Marine Le Pen «un peu étonnée» de la «précipitation» de la garde à vue de Benalla© Max Rossi
Marine Le Pen, au cours d'une conférence de presse avec le ministre italien de l'Intérieur, Matteo Salvini, le 8 octobre 2018 à Rome (image d'illustration).

La présidente du Rassemblement national s'étonne de la mise en garde à vue d'Alexandre Benalla, alors que son audition au Sénat était prévue le 21 janvier. Elle juge que cette affaire nécessite des explications d'Emmanuel Macron.

Marine Le Pen s'est dite «un peu étonnée» ce 18 janvier de la «précipitation» avec laquelle Alexandre Benalla a été placé en garde à vue la veille, à quelques jours de son audition prévue au Sénat. 

«Je suis un peu étonnée de cette précipitation à le  mettre en gare à vue : est-ce que c'est précisément pour l'empêcher de répondre au Sénat?», a demandé sur Cnews la présidente du Rassemblement national. «A partir du moment où monsieur Benalla est pris dans une enquête judiciaire, alors le Sénat ne peut pas l'interroger sur les faits couverts par l'enquête judiciaire», a-t-elle souligné.
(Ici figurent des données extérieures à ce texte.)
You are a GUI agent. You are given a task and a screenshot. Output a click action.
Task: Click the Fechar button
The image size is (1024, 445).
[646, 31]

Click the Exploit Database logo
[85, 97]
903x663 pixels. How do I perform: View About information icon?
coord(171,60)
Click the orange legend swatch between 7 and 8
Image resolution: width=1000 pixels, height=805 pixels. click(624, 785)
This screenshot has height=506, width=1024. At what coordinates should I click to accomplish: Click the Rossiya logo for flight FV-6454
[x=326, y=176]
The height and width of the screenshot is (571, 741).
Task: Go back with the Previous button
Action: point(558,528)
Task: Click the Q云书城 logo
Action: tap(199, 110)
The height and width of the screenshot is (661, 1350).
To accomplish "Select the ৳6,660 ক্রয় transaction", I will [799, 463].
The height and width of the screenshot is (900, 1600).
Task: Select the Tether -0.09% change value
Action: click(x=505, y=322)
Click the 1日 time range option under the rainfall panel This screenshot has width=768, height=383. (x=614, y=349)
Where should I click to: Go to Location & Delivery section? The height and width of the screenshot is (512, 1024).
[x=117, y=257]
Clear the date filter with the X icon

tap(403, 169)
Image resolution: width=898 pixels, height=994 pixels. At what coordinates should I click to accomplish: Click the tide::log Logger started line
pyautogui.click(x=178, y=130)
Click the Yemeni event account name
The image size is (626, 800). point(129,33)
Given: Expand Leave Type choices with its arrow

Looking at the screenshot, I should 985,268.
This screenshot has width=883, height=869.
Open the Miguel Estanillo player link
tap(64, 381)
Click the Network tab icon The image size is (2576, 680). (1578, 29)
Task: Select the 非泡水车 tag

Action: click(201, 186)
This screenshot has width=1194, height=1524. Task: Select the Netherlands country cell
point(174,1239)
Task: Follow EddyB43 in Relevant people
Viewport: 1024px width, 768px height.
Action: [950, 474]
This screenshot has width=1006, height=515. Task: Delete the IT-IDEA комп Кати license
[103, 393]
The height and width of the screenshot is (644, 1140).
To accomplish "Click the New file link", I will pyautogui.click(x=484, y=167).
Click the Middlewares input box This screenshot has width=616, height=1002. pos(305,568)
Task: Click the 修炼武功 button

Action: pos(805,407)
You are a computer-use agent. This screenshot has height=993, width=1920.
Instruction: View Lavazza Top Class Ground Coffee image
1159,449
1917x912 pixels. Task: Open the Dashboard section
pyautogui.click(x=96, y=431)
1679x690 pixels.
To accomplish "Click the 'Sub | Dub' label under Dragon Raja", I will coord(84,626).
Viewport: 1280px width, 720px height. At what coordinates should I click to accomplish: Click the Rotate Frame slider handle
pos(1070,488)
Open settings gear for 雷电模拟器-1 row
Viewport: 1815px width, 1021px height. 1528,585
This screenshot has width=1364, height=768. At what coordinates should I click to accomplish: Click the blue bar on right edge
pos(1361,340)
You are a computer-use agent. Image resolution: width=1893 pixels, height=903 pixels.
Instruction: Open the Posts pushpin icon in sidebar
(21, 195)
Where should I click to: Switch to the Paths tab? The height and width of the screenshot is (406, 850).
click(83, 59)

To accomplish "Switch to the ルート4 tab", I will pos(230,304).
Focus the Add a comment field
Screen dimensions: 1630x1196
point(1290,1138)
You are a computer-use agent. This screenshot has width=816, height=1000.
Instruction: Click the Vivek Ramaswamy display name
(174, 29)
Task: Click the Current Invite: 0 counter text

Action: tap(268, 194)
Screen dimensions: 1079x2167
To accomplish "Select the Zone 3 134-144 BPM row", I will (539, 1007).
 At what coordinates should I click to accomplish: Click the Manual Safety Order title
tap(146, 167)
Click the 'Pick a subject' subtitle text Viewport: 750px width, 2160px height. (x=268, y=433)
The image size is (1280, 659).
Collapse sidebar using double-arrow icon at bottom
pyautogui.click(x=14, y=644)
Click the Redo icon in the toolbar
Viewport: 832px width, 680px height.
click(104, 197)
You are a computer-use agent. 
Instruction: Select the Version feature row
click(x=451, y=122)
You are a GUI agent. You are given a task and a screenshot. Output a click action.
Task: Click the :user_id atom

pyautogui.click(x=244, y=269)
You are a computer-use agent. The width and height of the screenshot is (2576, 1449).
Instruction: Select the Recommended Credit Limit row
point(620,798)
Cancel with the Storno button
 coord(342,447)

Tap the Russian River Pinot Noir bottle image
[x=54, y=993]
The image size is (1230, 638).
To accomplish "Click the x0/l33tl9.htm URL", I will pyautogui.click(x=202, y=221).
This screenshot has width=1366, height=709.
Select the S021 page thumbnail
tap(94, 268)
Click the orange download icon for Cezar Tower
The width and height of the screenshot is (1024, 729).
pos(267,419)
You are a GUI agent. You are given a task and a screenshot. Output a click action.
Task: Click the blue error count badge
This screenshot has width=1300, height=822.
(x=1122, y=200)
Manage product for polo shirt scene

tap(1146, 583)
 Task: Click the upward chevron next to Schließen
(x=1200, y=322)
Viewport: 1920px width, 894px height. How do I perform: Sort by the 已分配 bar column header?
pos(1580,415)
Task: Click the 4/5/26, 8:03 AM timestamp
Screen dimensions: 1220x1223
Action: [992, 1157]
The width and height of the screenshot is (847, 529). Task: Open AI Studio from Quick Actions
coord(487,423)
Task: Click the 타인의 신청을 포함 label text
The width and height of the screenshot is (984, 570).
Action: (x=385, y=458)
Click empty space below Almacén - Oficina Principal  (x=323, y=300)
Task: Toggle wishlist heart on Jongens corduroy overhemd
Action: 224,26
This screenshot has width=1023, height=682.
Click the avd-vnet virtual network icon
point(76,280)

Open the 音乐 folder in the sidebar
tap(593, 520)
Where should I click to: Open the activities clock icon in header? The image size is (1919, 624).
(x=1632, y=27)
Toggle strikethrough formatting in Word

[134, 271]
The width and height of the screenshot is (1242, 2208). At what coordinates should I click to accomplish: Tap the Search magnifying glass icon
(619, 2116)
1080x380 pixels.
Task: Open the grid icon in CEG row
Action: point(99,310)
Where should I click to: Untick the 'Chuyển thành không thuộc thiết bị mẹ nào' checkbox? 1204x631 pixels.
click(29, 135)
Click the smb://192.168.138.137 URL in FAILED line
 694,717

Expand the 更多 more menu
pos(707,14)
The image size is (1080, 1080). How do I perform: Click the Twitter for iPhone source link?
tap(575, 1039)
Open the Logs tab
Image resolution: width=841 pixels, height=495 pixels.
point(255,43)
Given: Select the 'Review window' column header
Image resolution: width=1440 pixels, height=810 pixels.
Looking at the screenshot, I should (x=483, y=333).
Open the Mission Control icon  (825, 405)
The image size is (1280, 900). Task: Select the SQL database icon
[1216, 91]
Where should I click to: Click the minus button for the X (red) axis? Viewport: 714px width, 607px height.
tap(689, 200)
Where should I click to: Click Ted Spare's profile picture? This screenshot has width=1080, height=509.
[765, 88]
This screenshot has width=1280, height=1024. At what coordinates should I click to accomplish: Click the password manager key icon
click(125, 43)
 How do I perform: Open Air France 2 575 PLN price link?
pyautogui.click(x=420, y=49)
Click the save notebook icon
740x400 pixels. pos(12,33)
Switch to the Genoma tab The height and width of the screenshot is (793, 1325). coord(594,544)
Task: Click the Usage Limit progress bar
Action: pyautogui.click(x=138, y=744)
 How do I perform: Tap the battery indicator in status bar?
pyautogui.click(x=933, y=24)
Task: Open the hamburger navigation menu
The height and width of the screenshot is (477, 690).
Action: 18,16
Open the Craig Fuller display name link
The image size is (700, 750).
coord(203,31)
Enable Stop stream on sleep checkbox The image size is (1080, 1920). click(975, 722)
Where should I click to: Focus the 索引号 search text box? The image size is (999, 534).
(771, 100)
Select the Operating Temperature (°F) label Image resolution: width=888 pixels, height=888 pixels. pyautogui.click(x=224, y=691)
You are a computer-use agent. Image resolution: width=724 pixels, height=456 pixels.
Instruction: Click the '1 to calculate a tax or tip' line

Interrogée pour savoir si Alexandre Benalla méritait la prison, elle a jugé que «le sujet n'[était] pas là». Selon elle, la véritable question qu'il convient de se poser porte sur les conditions ayant permis à l'intéressé de continuer, même après le déclenchement de l'enquête et la révélation de l'affaire, de jouir de certains privilèges. «Le sujet est : qu'est-ce qui peut justifier que ce jeune homme de 26 ans, garde du corps, ait pu bénéficier d'autant de passe-droits, d'autant d'attention, d'autant de protection ?»

«Pour l'instant nous n'avons pas de réponse», a-t-elle déploré, estimant qu'«en réalité, c'[était] à monsieur Macron de s'expliquer sur l'affaire Benalla, ce qu'il n'a jamais voulu faire».

Alors que l'enquête ouverte le 29 décembre, notamment pour «abus de confiance» et «usage sans droit d'un document justificatif d'une qualité professionnelle», a été étendue la veille aux infractions de «faux, usage de faux et obtention indue d'un document administratif» après un signalement de la présidence de la République, Alexandre Benalla a été placé en garde à vue ce 17 janvier dans la matinée.